Comment devrions-nous aborder cette question stratégique : céder ou résister ?
L’Europe doit résister. Les précédentes expériences avec Donald Trump montrent que céder ne fait qu’encourager davantage d’exigences. La meilleure approche pour éviter une escalade est de faire preuve d’une résistance intelligente, sans toutefois agir de manière plus agressive que nécessaire. Nous devons cibler certains produits ou régions sensibles qui pourraient être touchés par des contre-sanctions. Ce dont nous n’avons pas besoin, c’est d’une fragmentation où chaque pays agit selon sa propre politique nationale, ce qui ne fera que nuire à nos intérêts communs.
Faut-il repenser notre modèle économique orienté vers l’exportation ?
Non, notre modèle économique est solide, mais il dépend d’une Europe forte. Nous avons besoin d’un grand marché intérieur qui fonctionne efficacement et d’une politique économique unifiée en Europe. Pour que l’Allemagne continue à bénéficier de son modèle économique, il est crucial d’accroître l’intégration européenne, plutôt que de céder au nationalisme.
Comment pouvons-nous renforcer notre économie pour faire face à une guerre commerciale ?
Il est nécessaire d’augmenter considérablement les investissements. En cas de conflit commercial, le gouvernement allemand doit soutenir activement l’économie locale. Cela soulève la question de savoir comment nous pourrions nous défendre si nous ne pouvons pas nous endetter davantage.
Quelle est votre prévision économique face à l’imprévisibilité de Trump ?
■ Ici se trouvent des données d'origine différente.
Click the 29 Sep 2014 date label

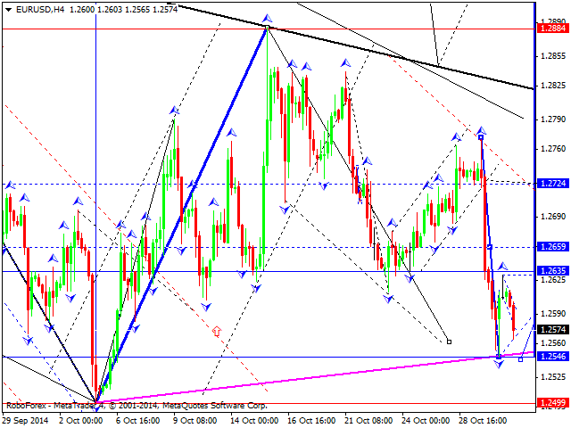25,420
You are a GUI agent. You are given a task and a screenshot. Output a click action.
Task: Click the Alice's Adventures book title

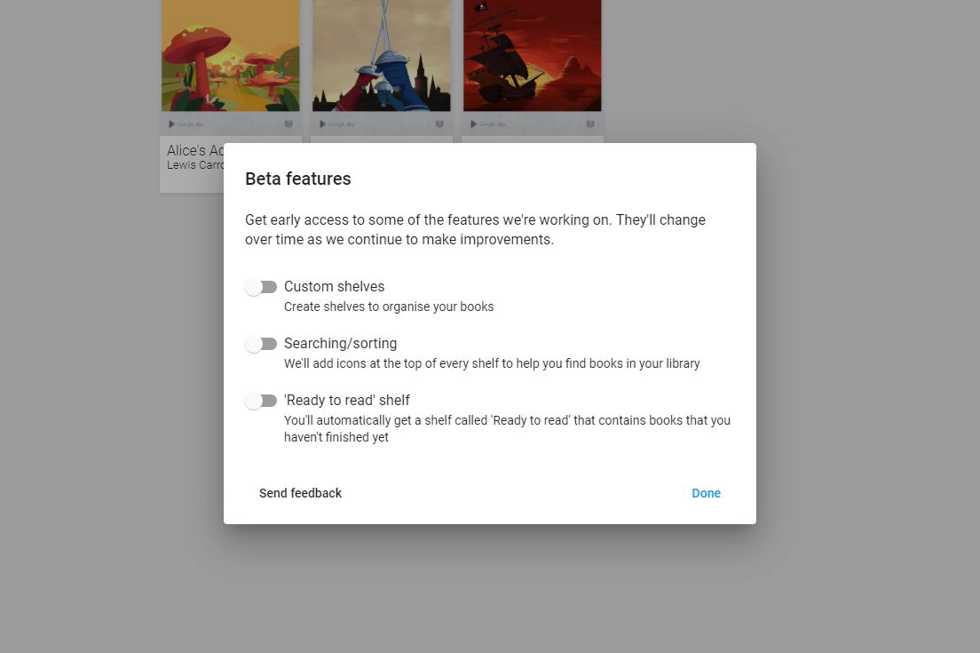click(195, 151)
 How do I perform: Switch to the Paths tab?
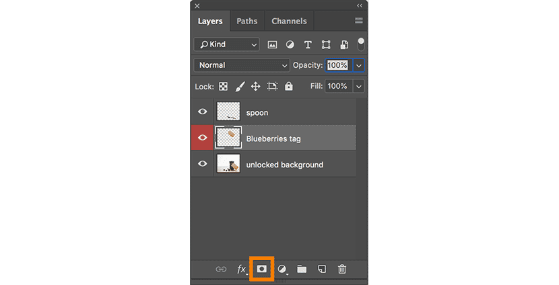click(246, 21)
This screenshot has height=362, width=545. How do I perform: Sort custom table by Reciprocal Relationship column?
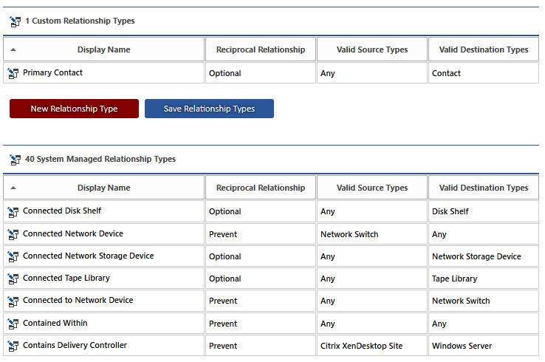point(260,49)
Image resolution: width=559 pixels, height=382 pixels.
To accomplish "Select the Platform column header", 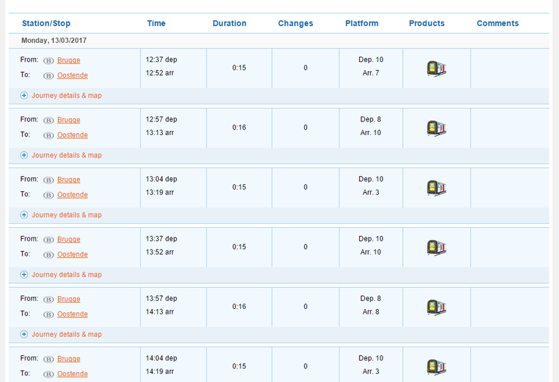I will [361, 23].
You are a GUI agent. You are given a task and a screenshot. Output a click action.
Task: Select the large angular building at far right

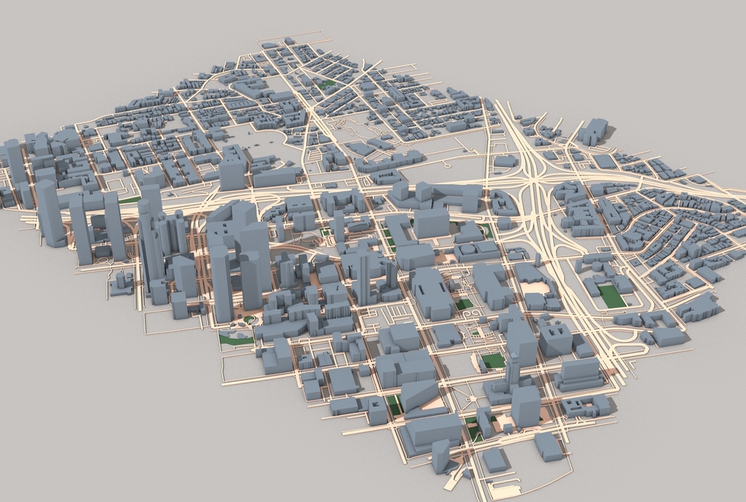click(x=697, y=307)
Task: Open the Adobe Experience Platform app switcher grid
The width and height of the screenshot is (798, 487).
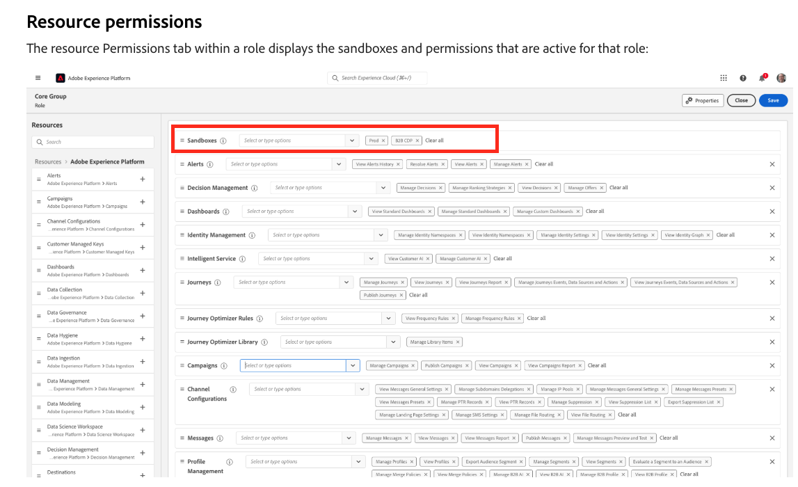Action: click(x=723, y=78)
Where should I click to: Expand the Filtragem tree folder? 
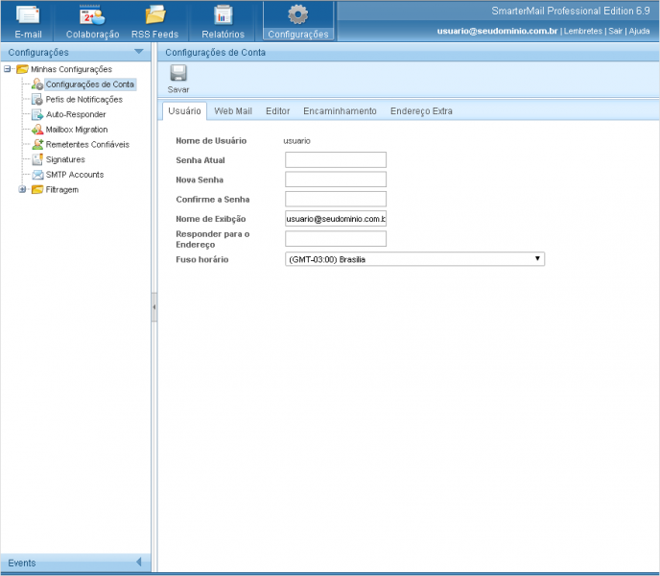[x=23, y=190]
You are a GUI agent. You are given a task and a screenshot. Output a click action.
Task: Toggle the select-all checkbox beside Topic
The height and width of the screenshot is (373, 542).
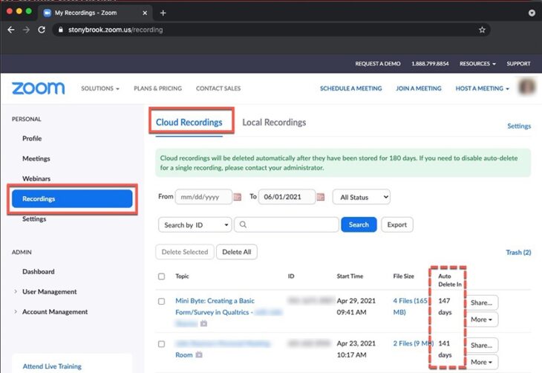162,276
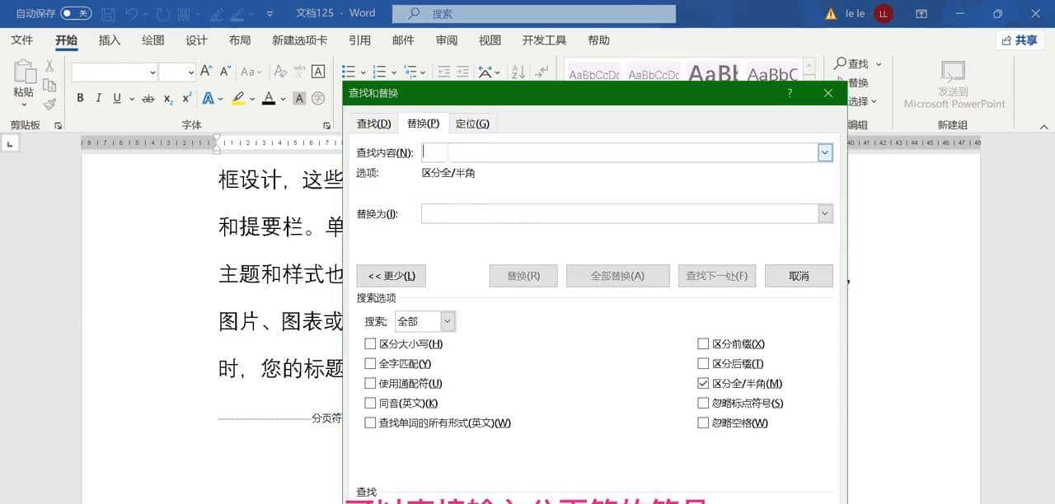Enable the 区分大小写 checkbox
This screenshot has width=1055, height=504.
coord(370,343)
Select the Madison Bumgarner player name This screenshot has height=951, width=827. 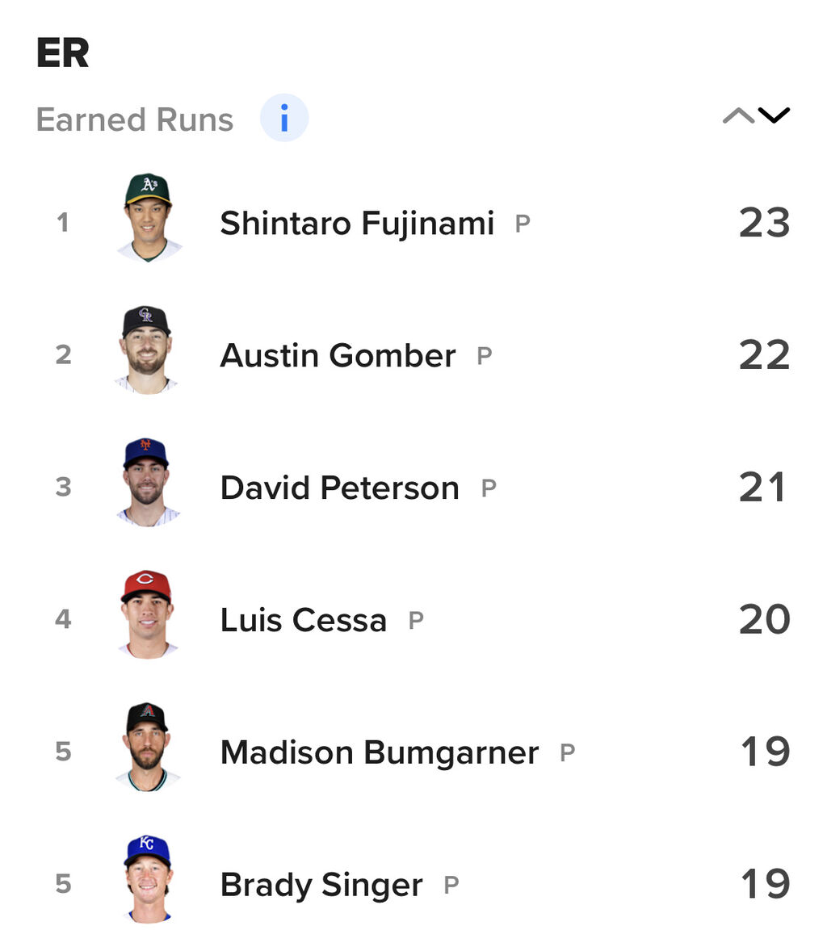(380, 752)
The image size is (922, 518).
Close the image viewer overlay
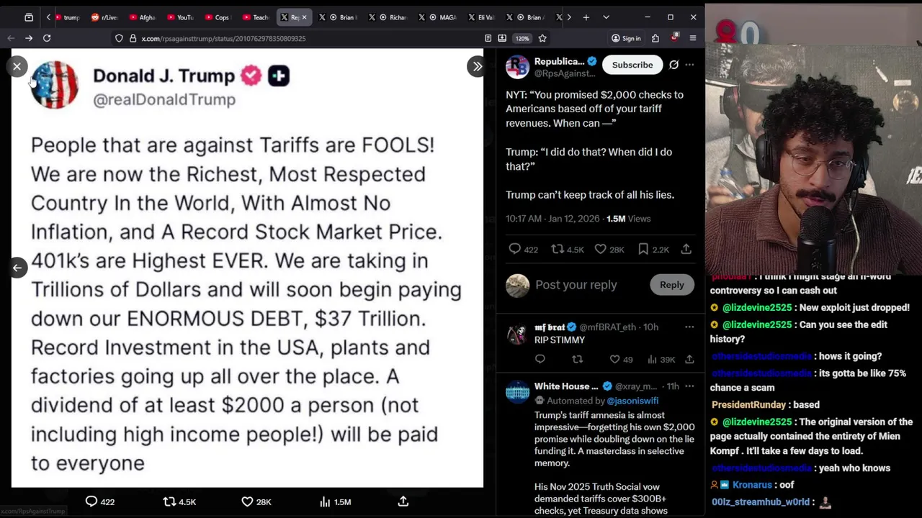[x=17, y=66]
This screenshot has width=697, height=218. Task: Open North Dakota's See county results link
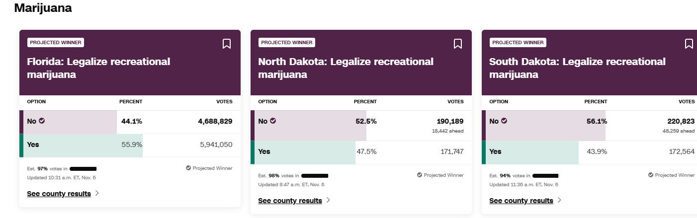(290, 201)
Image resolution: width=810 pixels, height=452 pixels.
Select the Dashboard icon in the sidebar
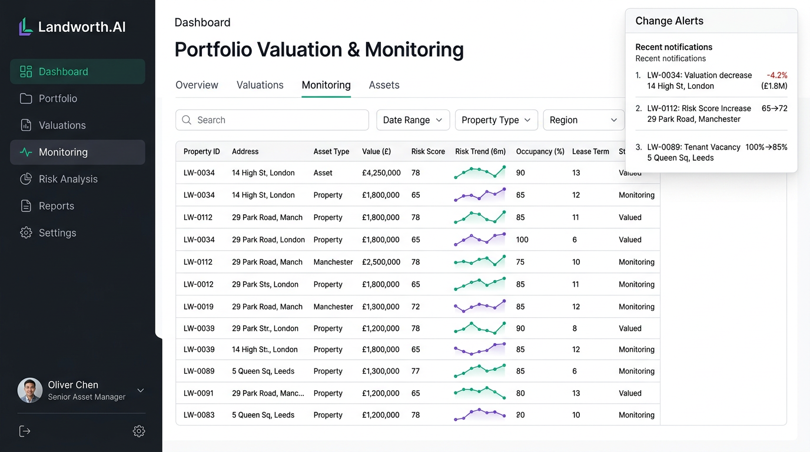(26, 71)
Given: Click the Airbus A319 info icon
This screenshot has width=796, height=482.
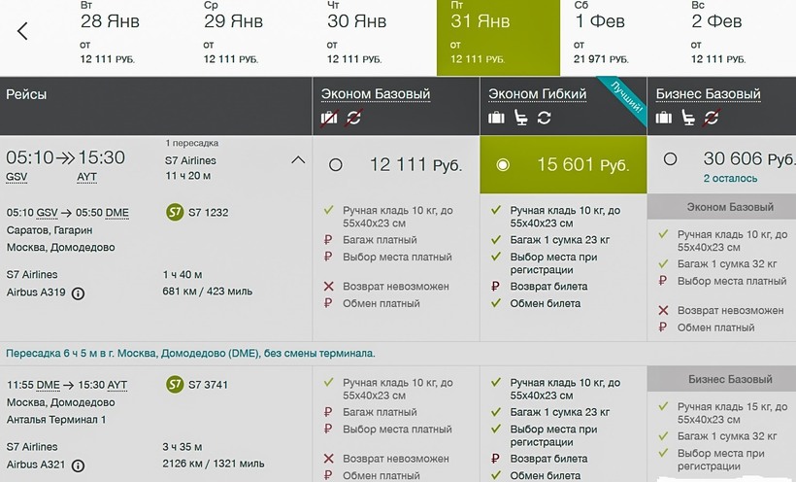Looking at the screenshot, I should 79,293.
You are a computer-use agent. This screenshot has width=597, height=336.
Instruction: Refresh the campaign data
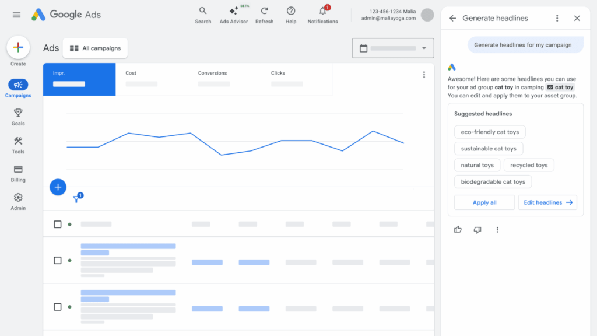(x=264, y=13)
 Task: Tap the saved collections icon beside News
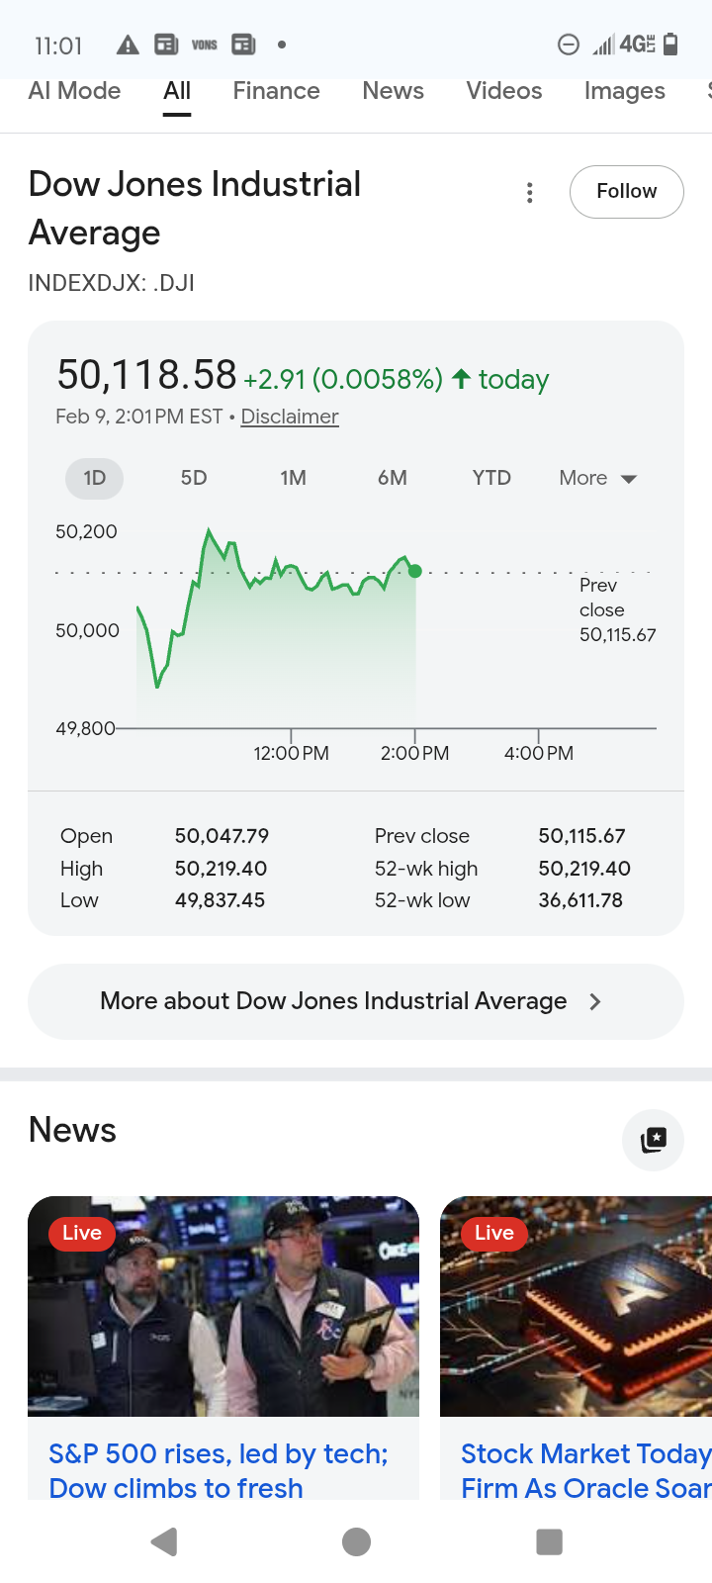coord(653,1140)
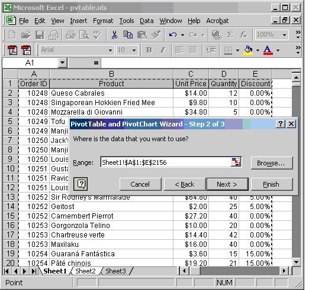
Task: Click the Save floppy disk icon
Action: [x=40, y=35]
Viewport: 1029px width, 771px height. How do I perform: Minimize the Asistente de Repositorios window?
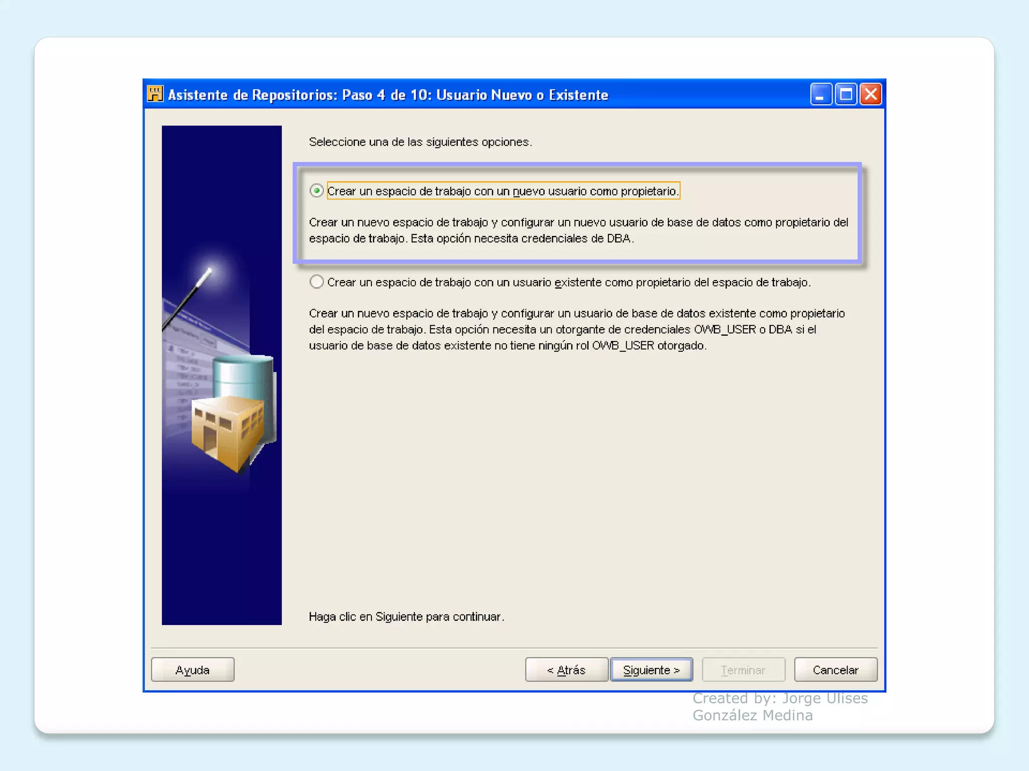click(x=821, y=94)
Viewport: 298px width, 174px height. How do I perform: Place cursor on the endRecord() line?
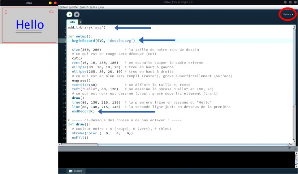[x=83, y=111]
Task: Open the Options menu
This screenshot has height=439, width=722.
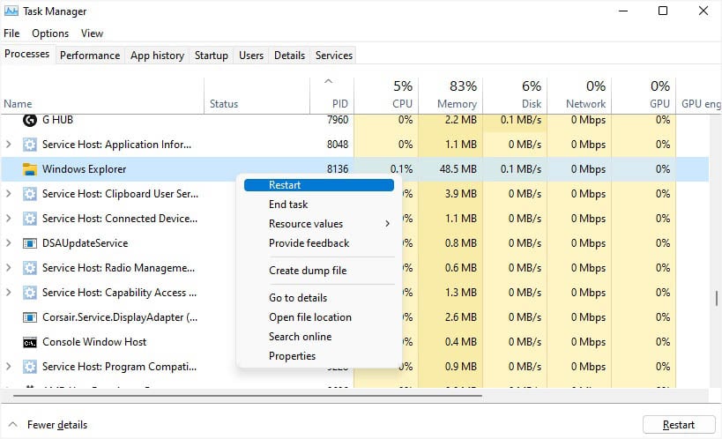Action: click(50, 33)
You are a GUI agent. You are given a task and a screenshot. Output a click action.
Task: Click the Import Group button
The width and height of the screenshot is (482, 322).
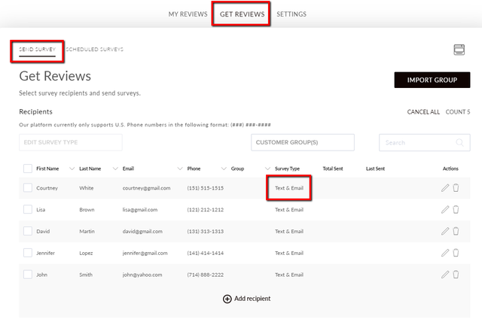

Actuellement, nos prévisions indiquent une légère croissance de 0,2 % pour 2025, mais le risque d’une récession est élevé. Ce sont principalement l’industrie et les consommateurs, notamment ceux à faible revenu, qui subiront les conséquences des hausses de prix. Bien qu’il puisse y avoir des surprises positives, nous devons nous préparer à une année difficile en raison des facteurs incertains.